Therapeutic targeting of myeloid-derived suppressor cells involves a novel mechanism mediated by clusterin

Myeloid-derived suppressor cells (MDSCs) constitute a key checkpoint that impedes tumor immunity against cancer. Chemotherapeutic intervention of MDSCs has gained ground as a strategy for cancer therapy but its mechanism remains obscure.We report here a unique mechanism by which monocytic (M)-MDSCs are spared, allowing them to polarize towards M1 macrophages for reactivation of immunity against breast cancer. We first demonstrated that curcumin, like docetaxel (DTX), can selectively target CD11b(+)Ly6G(+)Ly6C(low) granulocytic (G)-MDSCs, sparing CD11b(+)Ly6G(−)Ly6C(high) M-MDSCs, with reduced tumor burden in 4T1-Neu tumor-bearing mice. Curcumin treatment polarized surviving M-MDSCs toward CCR7(+) Dectin-1(−)M1 cells, accompanied by IFN-γ production and cytolytic function in T cells. Selective M-MDSC chemoresistence to curcumin and DTX was mediated by secretory/cytoplasmic clusterin (sCLU). sCLU functions by trapping Bax from mitochondrial translocation, preventing the apoptotic cascade. Importantly, sCLU was only found in M-MDSCs but not in G-MDSCs. Knockdown of sCLU in M-MDSCs and RAW264.7 macrophages was found to reverse their natural chemoresistance.

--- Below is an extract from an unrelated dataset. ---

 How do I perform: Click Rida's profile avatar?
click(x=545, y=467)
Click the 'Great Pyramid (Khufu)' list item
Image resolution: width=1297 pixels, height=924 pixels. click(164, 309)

Clinically, breast cancer patients possess sCLU expression only in mature CD68(+) macrophages but not in immature CD33(+) immunosuppressive myeloid cells infiltrating the tumors. We thus made the seminal discovery that sCLU expression in M-MDSCs accounts for positive immunomodulation by chemotherapeutic agents.